ASTProperties Side Table (include/ast/ASTProperties.h)

Post-parse semantic attributes (types, resolution flags) live in an external ASTProperties map, keyed by NodeId (auto-incrementing uint32_t on each AstBase). This decouples AST structure from semantic information.

Infrastructure

  • NodeId defined in AstDecl.h; AstBase::id() returns each node's unique ID
  • AstBase::set_properties(ASTProperties*) sets a static pointer; Compiler::typecheck() calls it before type checking
  • AstBase::get_type() reads from ASTProperties::get_type(id) (returns Type by value; NonExistent() if not set)
  • AstBase::set_type(t) writes to ASTProperties::set_type(id, t) (returns Type by value)
  • AstBase::synthesized() delegates to get_type().synthesized()

Per-Node Property Structs

Struct Fields Populated by
CallProps callee_func_type, is_partial, resolved_name (optional<MonomorphizedName>), type_bindings, is_typeclass_call, is_enum_constructor, enum_variant_index synthesize(CallExprAST*) via props_.call(id)
VariableProps is_enum_unit_variant, enum_variant_index synthesize(VariableExprAST*) via props_.variable(id)
BinaryProps resolved_op_method (optional<MonomorphizedName>) synthesize(BinaryExprAST*) via props_.binary(id)
TypeAliasProps resolved_type visit(TypeAliasDefAST*) via props_.type_alias(id)
TypeClassInstanceProps concrete_type visit(TypeClassInstanceAST*) via props_.type_class_instance(id)

Access Patterns

  • Writers (BiTypeChecker): props_.call(ast->id()).field = value (mutable accessor, auto-inserts)
  • Readers (codegen/linear checker): props_.call(ast->id())->field (const accessor, returns nullptr if missing)
  • Type access: ast->get_type() / ast->set_type(t) anywhere in the pipeline (delegates to static ASTProperties*)

Threading

ASTProperties lives as props_ on Compiler, passed by reference to: BiTypeCheckerVisitor, LinearTypeChecker::check(), mlirGen() (stored in MLIRGenImpl), CodegenVisitor, ASTPrinter::print().
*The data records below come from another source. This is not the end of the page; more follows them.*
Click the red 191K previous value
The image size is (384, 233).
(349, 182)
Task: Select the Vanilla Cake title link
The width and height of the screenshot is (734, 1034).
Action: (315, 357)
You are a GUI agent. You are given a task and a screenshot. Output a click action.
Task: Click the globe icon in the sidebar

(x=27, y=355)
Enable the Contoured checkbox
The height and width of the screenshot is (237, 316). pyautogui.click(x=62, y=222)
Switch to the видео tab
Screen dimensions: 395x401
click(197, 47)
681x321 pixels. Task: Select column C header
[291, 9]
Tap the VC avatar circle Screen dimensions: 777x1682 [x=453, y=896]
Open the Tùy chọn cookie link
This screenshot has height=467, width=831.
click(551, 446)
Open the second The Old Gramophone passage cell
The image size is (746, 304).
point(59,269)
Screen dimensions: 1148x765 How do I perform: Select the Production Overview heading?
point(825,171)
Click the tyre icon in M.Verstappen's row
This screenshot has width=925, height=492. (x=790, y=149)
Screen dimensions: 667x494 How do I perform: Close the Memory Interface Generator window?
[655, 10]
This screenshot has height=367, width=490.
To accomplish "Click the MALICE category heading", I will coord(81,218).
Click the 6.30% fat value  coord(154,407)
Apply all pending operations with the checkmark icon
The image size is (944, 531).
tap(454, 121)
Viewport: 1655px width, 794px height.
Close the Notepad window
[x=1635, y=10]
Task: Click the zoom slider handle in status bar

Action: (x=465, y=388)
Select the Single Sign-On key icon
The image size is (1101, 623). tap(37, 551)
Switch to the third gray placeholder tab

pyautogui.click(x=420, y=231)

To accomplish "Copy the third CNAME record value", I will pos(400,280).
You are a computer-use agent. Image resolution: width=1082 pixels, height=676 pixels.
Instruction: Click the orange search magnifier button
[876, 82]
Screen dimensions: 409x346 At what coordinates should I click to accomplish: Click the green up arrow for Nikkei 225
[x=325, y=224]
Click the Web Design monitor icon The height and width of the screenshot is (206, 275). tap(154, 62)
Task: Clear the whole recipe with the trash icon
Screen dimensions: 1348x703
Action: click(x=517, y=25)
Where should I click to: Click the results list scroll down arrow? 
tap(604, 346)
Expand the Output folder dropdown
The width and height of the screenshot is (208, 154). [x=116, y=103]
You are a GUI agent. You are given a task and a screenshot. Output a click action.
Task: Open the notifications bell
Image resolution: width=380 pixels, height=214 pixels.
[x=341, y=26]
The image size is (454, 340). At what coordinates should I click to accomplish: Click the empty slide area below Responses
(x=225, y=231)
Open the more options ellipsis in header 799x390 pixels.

BiTypeChecker (include/typecheck/BiTypeChecker.h)

  • Bidirectional: synthesize() → types bottom-up, postorder_walk() → consistency top-down
  • Two lexical stacks: id_to_type (variable/function names), typename_to_type (type names); built-ins (i32/i64/f64/bool/char/unit) registered in enter_new_scope()
  • All lookups and error messages use QualifiedName::mangled() (single string representation)
  • Enum variant invariant: all variant calls arrive pre-qualified by scope generator. Type checker does NOT resolve unqualified variants.

resolve_type_expr(TypeExprAST*)

Input Resolution
nullptr Type::NonExistent()
SimpleTypeExprAST check unresolved → lookup .mangled() in typename_to_type
Pointer/Array/FunctionTypeExprAST recursive resolve → wrap in corresponding Type:: factory
TupleTypeExprAST recursive resolve each element → Type::Tuple(element_types)
GenericTypeExprAST resolve type args → lookup generic_enum_defs → validate count → Monomorphizer::instantiate_enum() → register; unresolved type params defer

Literal Synthesis

  • Integer (no decimal) → Integer; with decimal → Flt — defaulted when no context narrows
  • Number suffixes (i32/i64/f64): extract suffix, strip from ast->number, set type; invalid → abort
  • StringExprASTptr<char>, CharExprASTChar
  • main: must return i32, take 0 or 2 params ((i32, ptr<ptr<char>>))

Scope Lookup Helpers

Helper Scope On failure
get_type_from_id(str) current only abort
get_type_from_id_parent(str) parent only abort
try_get_callee_type(str) recursive (all ancestors) nullopt

synthesize(VariableExprAST*) uses recursive_get_from_name() for ancestor lookup.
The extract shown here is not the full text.